*Task instructions*:
Among the lines below, restate word for word only those from the line with "You are a GUI" through the line with "Image resolution: width=1252", with both end lines kept.

*Exercise data*:
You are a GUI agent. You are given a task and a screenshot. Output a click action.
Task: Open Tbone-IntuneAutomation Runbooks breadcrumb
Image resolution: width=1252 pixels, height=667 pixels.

* * *

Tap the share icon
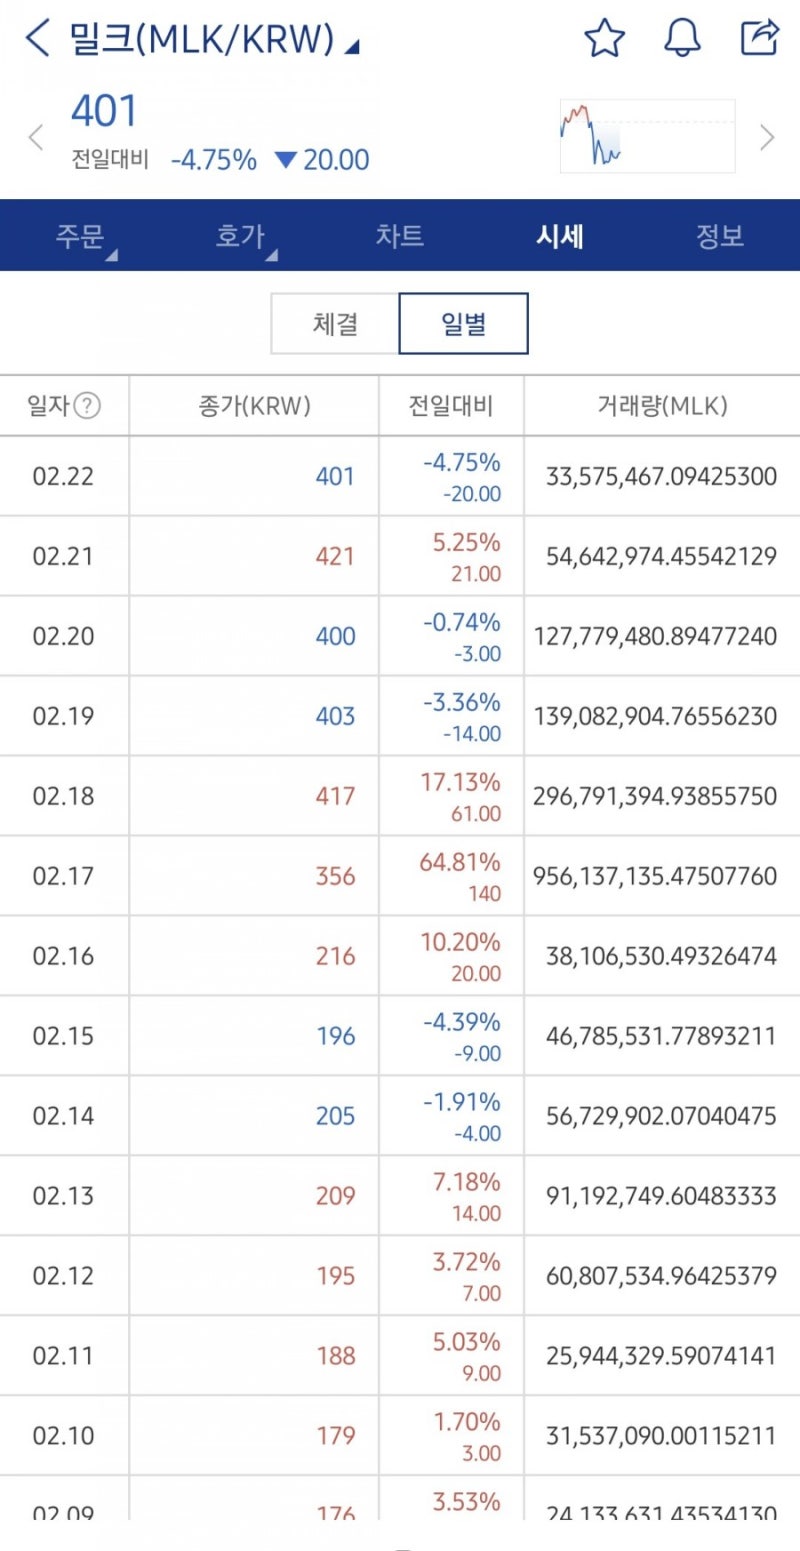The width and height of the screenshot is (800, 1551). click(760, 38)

* * *

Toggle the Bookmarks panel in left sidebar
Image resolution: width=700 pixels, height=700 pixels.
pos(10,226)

*Exercise response*:
You are a GUI agent. You are given a task and a screenshot. Output a click action.
Task: Open Tbone-IntuneAutomation Runbooks breadcrumb
Image resolution: width=1252 pixels, height=667 pixels.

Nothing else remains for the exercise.